I’ve been having
fun embarking on a new research project this semester. This requires a lot of
reading and hunting down the appropriate resources. Sometimes I’m looking for a
brief introductory overview of a particular concept or approach; at other times
I’m looking for a specific application or methodology. Finding the right
materials at the right level, so I can get the most out of it, can be
challenging. While the process is occasionally frustrating, I do enjoy the
scent and the hunt to learn something new. I’m also reasonably efficient and
well-practiced in separating the wheat from the chaff in the Internet era.
How do novice
students try to learn something new? Before the internet, you might go to the
library and look for (what you hope is) the appropriate book or encyclopedia.
Or you might try to find an expert in the area – this could be a
teacher/professor or some other practitioner. You are likely to trust the
library book or the area expert. Information is scarce, and for it to get into
an encyclopedia or an expert’s brain-schema, it is likely significant resources
were expended to do so. The information is probably of ‘good’ quality because
it has been filtered by the appropriate gatekeepers.
In the Wild Wild
Web (WWW) of information abundance, the problem is wading through the chaff to
get to the needle in the haystack. How does one filter through that information? With modern search engines, an Artificial Intelligence (A.I.) bot
sorts or ranks the information according to some algorithm. And if you so
happened to find what you wanted, the ‘helpful’ bot might even suggest or
recommend what you might look into next. For example, “folks like you who read
X also read Y.” The algorithm is based on some assumptions, and further
interactions between the user and the algorithm refines it – for better or for
worse. Algorithms can also be ‘gamed’ by users.
All this made me
think about the push towards online ‘personalized’ learning. I’ve looked at
some of these adaptive-learning systems, which guide a student through learning
a particular topic. To find out where the student is at, questions are posed.

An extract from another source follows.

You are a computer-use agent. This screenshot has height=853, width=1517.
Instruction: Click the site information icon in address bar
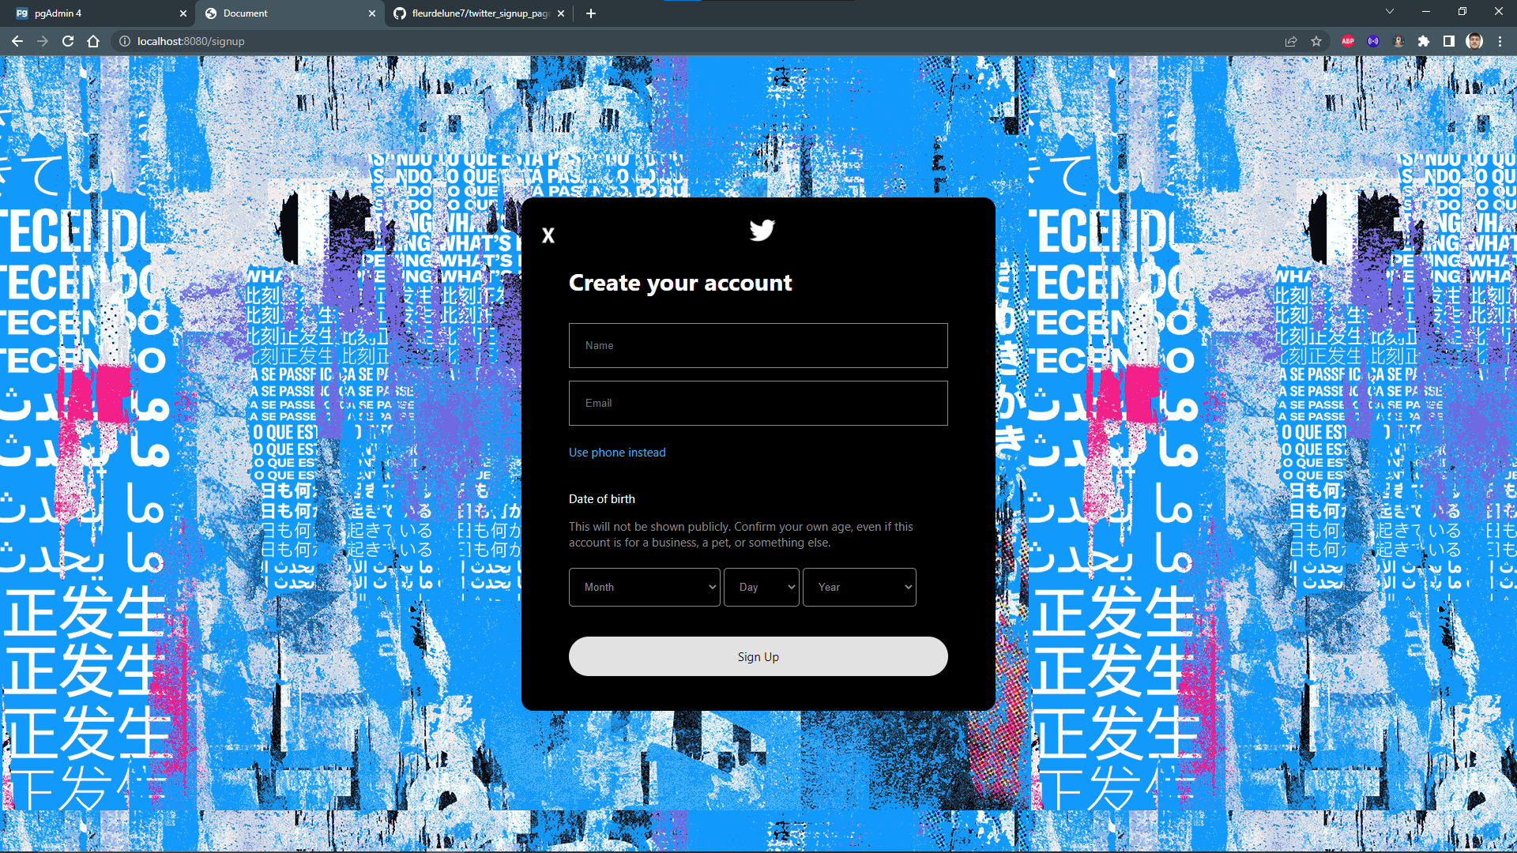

Based on the students correct or incorrect or half-correct answers, an
algorithm ‘decides’ the next item in the sequence that the student should
tackle. Presumably this is based on some logical pedagogical system. Maybe we
should call this pedalogic. (Hah! I invented another new word.) The
system filters the student through twists and turns in its database, supposedly
to provide the optimum pathway that meets the personalized learning needs of
that student. At least that’s what is advertised.
In these
adaptive-learning systems, the components of the system have already been
vetted, presumably by pedalogical experts (practicing instructors
working with educational technologists). While this may pull from WWW, it has
been pre-curated by humans. (Post-curation, pathways can be determined by
algorithms and user statistics.) Could a similar system work for an independent
learner navigating with WWW as an information source? Let’s call it GooglExpert
– the adaptive-learning powerful A.I. searchbot. GooglExpert may ask you a few
questions during the process to narrow the search scope and collect information
to further populate its search database for future users. In this way, it
curates the parts of WWW most useful or reliable at the level appropriate to
the user. A bunch of data down the road could lead to a lucrative paywalled-garden
within the WWW. GooglExpert might even hire expert practitioners to contribute.
If high quality
learning requires high quality curation, who or what is best at it? A single
novice learner would not be able to separate the wheat from the chaff, but a
crowd-sourced group of relative novices might. Would an expert actually be
needed? Maybe at some stages. I guess I’m asking myself what relevance I would
have to the life of a student in an age where independent learning could take
place through GooglExpert Garden. How important is the relationship between
humans to the learning process? Maybe it’s different at different learning
stages. I could probably teach myself quite a bit of new chemistry, but wouldn’t
it be so much richer if I learned it directly from a human expert in the field?
Perhaps it’s because I can’t imagine a versatile enough A.I.-bot, but maybe
it’s just that I lack imagination.
In the meantime,
more exciting independent learning awaits!